◆ **Task**
Find the word "agent" in the data. Return every line where it appears.

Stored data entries
● ● ● ●
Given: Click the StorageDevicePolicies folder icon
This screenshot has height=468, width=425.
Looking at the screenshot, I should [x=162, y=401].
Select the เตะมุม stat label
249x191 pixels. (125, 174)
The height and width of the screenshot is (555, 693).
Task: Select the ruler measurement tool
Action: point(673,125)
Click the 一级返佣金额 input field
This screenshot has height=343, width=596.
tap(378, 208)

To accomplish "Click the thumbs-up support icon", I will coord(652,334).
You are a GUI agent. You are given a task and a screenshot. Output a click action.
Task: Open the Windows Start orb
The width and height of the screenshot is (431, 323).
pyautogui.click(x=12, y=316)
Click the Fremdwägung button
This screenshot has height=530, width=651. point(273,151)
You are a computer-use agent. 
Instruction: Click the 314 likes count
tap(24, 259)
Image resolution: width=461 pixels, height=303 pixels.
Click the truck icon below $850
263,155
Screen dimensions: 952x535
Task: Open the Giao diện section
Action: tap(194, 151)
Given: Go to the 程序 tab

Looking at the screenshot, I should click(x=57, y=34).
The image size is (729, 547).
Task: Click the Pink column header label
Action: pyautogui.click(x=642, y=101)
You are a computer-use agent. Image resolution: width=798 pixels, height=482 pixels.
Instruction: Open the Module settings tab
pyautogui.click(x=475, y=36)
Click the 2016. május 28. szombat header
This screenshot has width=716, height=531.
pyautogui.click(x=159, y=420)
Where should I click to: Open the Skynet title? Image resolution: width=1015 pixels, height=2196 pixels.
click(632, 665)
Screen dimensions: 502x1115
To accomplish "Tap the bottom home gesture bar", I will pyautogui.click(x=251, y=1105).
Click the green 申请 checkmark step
● ● ● ●
◆ **Written response**
You are a GUI agent. You are given a task and a screenshot. Output a click action.
You are a computer-use agent. 
You are a computer-use agent. Image resolution: width=798 pixels, height=482 pixels.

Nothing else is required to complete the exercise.